Sementara itu di Sulawesi Selatan, Rahman, pemilik kantin di SMP Negeri 8 Makassar, mengatakan bahwa omzet dagangannya turun dari puluhan porsi menjadi hanya belasan porsi per hari. “Dulu bisa sampai 50 porsi, sekarang mungkin tinggal 15 porsi,” ujarnya.

Rahman menjelaskan bahwa ia tetap melayani jenis dagangan ringan agar tetap bertahan, meskipun pendapatan menurun drastis. “Program ini mungkin bermanfaat bagi siswa, tapi berdampak pada pendapatan kantin,” ujarnya. 

Ia berharap agar pemerintah melibatkan kantin sekolah dalam MBG agar pendapatan lokal tidak tergerus. Dari kisah di berbagai belahan Indonesia ini, kita bisa melihat dua wajah program MBG: tawaran manfaat gizi yang besar dan beban ekonomi lokal yang nyata.

3. Manajemen dapur yang kokoh tak menjamin kelancaran program MBG

SPPG UNISA Yogyakarta. (IDN Times/Herlambang Jati Kusumo)

Meski tak bisa melibatkan pelaku ekonomi kelas UMKM, Ahsanul Khalik, Ketua Satgas MBG Nusa Tenggara Barat, menyebut bahwa MBG telah menyerap ribuan tenaga kerja di daerahnya melalui kontrak dapur umum dan supplier. Hal tersebut menjadi dalih bahwa program MBG tetap menstimulus ekonomi kerakyatan.

Ia menjelaskan jika ratusan SPPG yang telah beroperasi bermitra dengan 29 koperasi, tiga Badan Usaha Milik Desa, 548 UMKM lokal, dan 486 supplier individu atau lainnya.

Di NTB, sebanyak 311 SPPG yang sudah beroperasi melayani sebanyak 986.670 penerima manfaat. "Capaian hampir satu juta penerima manfaat, terserapnya sekitar 13 ribu tenaga kerja, serta terlibatnya mitra dan supplier lokal. Ini menunjukkan bahwa program MBG tidak hanya soal makanan bergizi, tetapi juga tentang ekonomi kerakyatan," kata Khalik dikonfirmasi di Mataram, Sabtu (11/10/2025). 

Dia merinci tenaga kerja yang terserap hingga September 2025 antara lain 243 ahli gizi (AG), 245 akuntan (AK), 2.334 juru masak (JM), 1.038 driver (DRV), 3.396 petugas cleaning dan operasional (CIO), 231 petugas keamanan, 311 kepala SPPG, 240 kepala juru masak (KJM), 1.741 petugas persiapan (PER), 2.711 petugas penyaji dan 411 petugas kebersihan.
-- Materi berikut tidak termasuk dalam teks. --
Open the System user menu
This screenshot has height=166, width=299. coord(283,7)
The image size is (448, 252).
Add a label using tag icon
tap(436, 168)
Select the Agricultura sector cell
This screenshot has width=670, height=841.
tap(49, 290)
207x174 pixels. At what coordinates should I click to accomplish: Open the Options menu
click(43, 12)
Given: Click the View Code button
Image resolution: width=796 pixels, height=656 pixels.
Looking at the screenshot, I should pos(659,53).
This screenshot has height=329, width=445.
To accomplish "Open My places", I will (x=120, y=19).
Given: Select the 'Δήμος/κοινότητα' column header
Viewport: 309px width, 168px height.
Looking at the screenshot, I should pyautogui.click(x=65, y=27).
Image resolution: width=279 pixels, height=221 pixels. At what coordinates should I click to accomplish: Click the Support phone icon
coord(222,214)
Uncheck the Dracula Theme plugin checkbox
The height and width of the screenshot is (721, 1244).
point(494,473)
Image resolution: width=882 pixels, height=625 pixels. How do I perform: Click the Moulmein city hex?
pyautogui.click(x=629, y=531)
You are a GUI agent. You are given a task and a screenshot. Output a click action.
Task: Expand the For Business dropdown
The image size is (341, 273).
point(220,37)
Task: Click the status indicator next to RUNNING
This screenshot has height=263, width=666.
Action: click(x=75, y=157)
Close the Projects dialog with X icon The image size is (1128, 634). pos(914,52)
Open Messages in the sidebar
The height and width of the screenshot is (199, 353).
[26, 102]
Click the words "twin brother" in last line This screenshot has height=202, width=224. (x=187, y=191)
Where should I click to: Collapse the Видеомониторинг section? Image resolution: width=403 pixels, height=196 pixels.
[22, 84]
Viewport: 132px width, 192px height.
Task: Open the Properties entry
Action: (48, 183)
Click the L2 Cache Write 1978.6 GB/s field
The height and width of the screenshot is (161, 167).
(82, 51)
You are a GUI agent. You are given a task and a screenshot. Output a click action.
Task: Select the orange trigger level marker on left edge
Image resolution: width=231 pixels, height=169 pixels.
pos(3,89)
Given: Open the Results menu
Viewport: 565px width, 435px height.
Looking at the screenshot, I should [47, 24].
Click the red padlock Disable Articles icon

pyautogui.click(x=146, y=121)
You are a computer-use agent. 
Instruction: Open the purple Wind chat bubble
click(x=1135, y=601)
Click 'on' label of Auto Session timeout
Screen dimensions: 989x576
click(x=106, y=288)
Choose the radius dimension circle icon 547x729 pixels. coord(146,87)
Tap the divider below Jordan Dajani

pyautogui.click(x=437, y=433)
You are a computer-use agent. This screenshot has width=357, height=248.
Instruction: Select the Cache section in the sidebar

Tapi, meski di atas kertas manajemen dapur tampak kokoh, masih banyak tantangan yang terjadi di lapangan. Di Jawa Tengah, misalnya, Dinas Pendidikan setempat melaporkan bahwa 27 SPPG Jateng belum beroperasi lantaran menunggu dana dari BGN.

Roberto Agung Nugroho, Kepala Sub Bagian Program Dinas Pendidikan Jateng mengatakan bahwa dana tambahan dan koordinasi lebih lanjut diperlukan agar kantin sekolah bisa ikut serta.

Selain itu, kepala Bappeda Jateng, Harso Susilo menyoroti anggaran MBG yang hanya Rp10 ribu per porsi. Menurutnya, dengan anggaran tersebut, penyediaan menu bergizi tidak memungkinkan melibatkan katering profesional atau kantin sekolah tanpa dukungan tambahan.

Tidak cuma itu, seorang pengusaha lokal di Sulawesi Selatan mengaku bahwa rantai pasokan kadang terganggu karena distribusi antar pulau dan standar kebersihan yang ketat. Ia mengatakan bahwa tanpa kejelasan logistik dan standar mutu, UMKM lokal kesulitan memenuhi permintaan dapur umum.

4. Kualitas, keracunan, dan kepercayaan publik

Siswa yang keracunan MBG saat dirawat di RS Cianjur (IDN Times/Istimewa)

Di sisi lain, keluhan tentang kualitas menu MBG muncul beberapa kali di Jawa Tengah. Di Kudus, siswa melaporkan bahwa sayur yang disajikan belum matang, ayam berbau, atau tempe terasa asam. Salah satu siswa, Musyaffa, menceritakan pengalamannya: “Tumis kacang ada ulat,” katanya.

Wakil Kepala SMA 1 Kudus, Sulistyani, mengakui masalah di dapur dan menyatakan bahwa standar operasional harus diawasi lebih ketat. Dia juga menyebut bahwa waktu distribusi harus diatur agar makanan tidak rusak atau basi sebelum tiba di sekolah.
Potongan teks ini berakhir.